◆ DATA FOR THE TASK:
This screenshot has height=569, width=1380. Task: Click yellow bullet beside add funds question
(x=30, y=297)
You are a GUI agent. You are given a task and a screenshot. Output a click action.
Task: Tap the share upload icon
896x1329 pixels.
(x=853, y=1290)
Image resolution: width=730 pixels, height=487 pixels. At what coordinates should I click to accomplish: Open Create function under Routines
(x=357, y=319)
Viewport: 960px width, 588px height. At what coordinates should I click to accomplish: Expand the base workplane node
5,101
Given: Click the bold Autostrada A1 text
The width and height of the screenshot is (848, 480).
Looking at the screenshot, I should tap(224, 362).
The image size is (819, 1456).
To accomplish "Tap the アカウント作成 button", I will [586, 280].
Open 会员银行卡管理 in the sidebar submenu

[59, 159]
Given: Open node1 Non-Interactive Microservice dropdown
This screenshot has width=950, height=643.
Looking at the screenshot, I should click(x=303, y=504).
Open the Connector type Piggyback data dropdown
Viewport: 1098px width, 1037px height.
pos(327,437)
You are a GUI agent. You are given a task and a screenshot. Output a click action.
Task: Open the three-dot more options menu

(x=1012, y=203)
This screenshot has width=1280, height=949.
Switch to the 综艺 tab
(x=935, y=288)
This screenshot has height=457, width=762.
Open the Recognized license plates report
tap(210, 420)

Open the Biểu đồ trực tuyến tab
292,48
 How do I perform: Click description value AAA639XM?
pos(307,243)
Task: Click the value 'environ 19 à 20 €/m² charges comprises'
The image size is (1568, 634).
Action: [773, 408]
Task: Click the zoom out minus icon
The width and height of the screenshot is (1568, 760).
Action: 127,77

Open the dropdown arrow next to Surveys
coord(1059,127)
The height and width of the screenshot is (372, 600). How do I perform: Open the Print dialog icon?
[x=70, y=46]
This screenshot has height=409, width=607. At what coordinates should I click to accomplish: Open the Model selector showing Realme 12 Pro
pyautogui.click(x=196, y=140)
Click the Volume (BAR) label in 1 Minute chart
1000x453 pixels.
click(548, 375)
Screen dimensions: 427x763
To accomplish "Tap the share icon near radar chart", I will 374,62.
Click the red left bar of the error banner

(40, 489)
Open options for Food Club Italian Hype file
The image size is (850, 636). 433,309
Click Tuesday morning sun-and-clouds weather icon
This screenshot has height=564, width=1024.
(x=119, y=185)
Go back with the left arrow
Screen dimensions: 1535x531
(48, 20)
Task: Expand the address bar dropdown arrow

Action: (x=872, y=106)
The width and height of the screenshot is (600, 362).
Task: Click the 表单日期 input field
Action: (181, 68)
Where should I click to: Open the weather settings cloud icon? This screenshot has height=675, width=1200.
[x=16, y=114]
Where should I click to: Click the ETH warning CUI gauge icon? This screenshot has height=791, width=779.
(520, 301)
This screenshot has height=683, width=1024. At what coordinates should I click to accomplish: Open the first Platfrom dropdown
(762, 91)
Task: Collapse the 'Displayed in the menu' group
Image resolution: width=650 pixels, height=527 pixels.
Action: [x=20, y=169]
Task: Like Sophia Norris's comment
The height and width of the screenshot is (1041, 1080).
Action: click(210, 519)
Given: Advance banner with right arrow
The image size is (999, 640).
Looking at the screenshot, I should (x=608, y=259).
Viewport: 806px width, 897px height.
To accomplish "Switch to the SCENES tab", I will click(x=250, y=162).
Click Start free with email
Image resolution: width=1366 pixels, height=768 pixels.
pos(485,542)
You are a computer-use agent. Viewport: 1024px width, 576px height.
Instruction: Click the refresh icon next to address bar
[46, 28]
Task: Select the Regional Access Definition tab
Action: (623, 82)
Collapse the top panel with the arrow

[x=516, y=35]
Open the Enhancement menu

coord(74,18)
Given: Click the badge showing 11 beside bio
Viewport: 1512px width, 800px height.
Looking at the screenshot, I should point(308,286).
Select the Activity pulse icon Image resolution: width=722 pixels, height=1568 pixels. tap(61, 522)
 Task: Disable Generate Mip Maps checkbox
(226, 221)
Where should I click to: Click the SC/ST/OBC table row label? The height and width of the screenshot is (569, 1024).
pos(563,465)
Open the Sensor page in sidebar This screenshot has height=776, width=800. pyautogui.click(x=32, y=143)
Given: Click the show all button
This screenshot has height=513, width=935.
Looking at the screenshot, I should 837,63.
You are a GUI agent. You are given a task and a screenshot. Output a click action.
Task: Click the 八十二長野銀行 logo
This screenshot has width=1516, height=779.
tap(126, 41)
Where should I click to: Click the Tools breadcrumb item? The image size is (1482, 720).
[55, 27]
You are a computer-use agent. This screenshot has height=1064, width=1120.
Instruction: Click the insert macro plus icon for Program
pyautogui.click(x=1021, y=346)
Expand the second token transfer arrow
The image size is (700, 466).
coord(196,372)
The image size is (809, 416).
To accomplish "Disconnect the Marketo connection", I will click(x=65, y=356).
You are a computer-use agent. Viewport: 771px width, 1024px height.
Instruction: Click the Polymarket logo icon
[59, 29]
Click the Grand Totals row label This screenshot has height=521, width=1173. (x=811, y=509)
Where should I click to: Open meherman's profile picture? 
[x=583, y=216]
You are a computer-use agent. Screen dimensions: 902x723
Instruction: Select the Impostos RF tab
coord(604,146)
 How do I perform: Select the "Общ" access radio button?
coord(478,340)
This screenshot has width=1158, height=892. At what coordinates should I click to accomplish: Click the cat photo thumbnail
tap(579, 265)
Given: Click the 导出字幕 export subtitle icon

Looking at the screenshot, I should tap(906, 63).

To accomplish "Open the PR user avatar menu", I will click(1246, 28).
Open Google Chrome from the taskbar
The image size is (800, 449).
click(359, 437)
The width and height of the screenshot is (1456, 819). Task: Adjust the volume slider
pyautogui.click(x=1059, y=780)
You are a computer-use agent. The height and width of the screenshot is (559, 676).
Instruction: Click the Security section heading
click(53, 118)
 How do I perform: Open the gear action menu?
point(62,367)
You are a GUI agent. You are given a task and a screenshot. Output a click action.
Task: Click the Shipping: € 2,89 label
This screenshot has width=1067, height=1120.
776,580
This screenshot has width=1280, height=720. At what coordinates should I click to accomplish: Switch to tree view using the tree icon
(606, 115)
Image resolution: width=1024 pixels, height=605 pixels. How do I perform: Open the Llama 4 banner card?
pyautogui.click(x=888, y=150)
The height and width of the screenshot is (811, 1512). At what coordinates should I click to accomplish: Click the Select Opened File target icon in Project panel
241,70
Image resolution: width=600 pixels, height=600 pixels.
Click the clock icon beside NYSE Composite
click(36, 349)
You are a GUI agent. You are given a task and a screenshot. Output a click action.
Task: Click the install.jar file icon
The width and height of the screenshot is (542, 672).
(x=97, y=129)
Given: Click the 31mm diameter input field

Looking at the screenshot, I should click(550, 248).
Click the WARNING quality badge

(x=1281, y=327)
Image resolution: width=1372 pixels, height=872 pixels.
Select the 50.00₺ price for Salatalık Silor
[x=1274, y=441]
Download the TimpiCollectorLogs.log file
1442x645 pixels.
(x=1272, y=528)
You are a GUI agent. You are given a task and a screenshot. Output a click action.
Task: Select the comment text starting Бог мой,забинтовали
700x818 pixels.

◆ ABOUT THIS EXERCISE: Go through the listing above and copy each line in which the string "computer" is found.

◆ RESULT:
You are a computer-use agent. Viewport: 1024px width, 576px height.
You are a computer-use agent. This screenshot has height=1064, width=1120.
You are a computer-use agent. Viewport: 771px width, 1024px height.
You are a computer-use agent. Screen dimensions: 902x723
You are a computer-use agent. The height and width of the screenshot is (559, 676).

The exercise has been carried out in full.